| First Author | Kumar TR | Year | 2007 |
| Journal | Mol Cell Endocrinol | Volume | 269 |
| Issue | 1-2 | Pages | 81-4 |
| PubMed ID | 17350160 | Mgi Jnum | J:122322 |
| Mgi Id | MGI:3714075 | Doi | 10.1016/j.mce.2006.10.020 |
| Citation | Kumar TR (2007) Functional analysis of LHbeta knockout mice. Mol Cell Endocrinol 269(1-2):81-4 |
| abstractText | LH and FSH act on gonadal cells to regulate steroidogenesis and gametogenesis. To model human reproductive disorders involving loss of LH function and to define LH-responsive genes, we produced knockout mice lacking the hormone-specific LHbeta subunit.

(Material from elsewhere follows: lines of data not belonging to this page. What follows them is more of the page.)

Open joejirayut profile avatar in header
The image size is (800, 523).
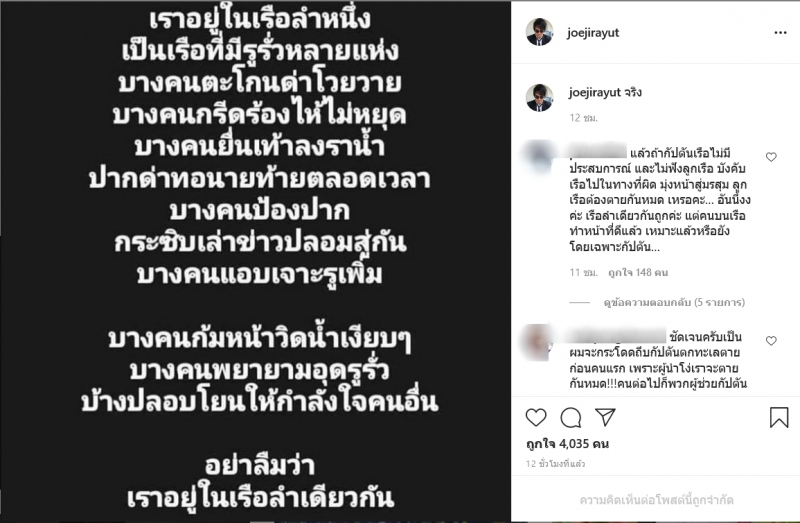click(540, 32)
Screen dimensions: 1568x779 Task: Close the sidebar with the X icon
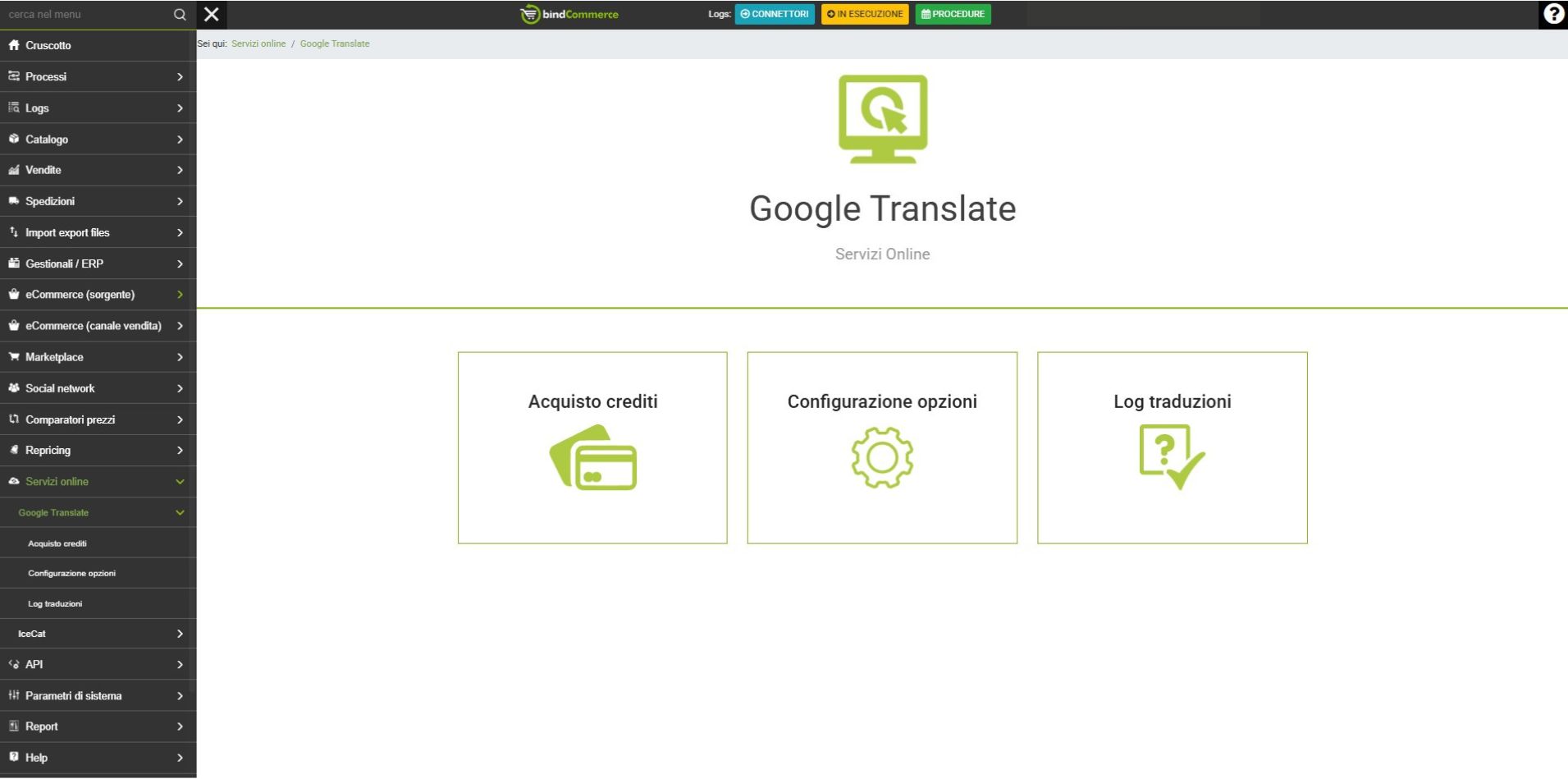click(x=212, y=14)
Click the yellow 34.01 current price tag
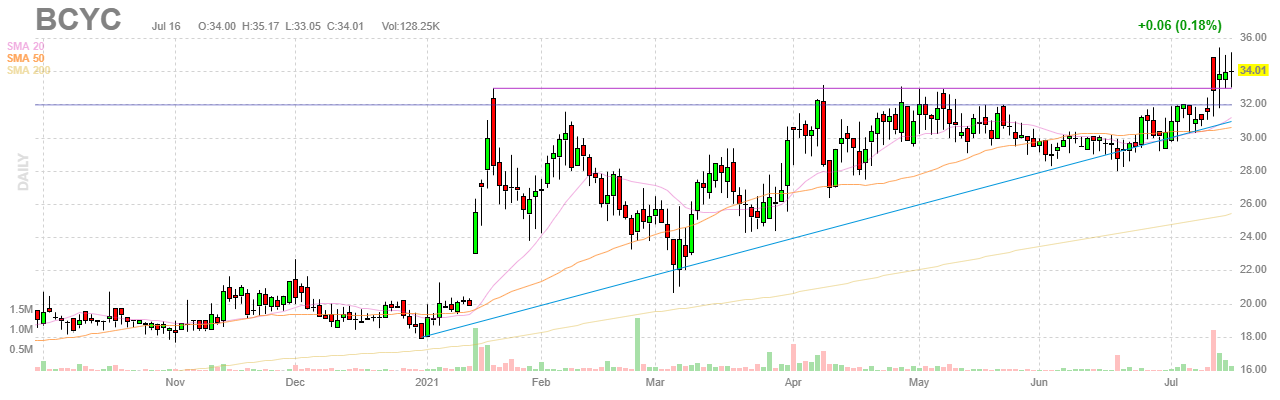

LHbeta null mice are viable but demonstrate postnatal defects in gonadal growth and function resulting in infertility. Mutant males have decreased testes size, a block in Leydig cell differentiation, and a reduction in serum and intra-testicular testosterone levels. Furthermore, spermatogenesis is blocked at the round spermatid stage resulting in a total absence of the elongated spermatids. Mutant female mice are hypogonadal and demonstrate decreased levels of serum estradiol and progesterone. Ovarian histology reveals normal thecal layer, defects in folliculogenesis including many degenerating antral follicles and absence of corpora lutea. The defects in both sexes are not secondary to aberrant FSH regulation, since FSH levels were unaffected in null mice. Finally, the null mice can be pharmacologically rescued by exogenous hCG indicating that LH-responsiveness of the target cells is not irreversibly lost. Thus, LHbeta null mice provide a useful model to study the consequences of an isolated deficiency of LH ligand in reproduction, while retaining normal LH-responsiveness in target cells. |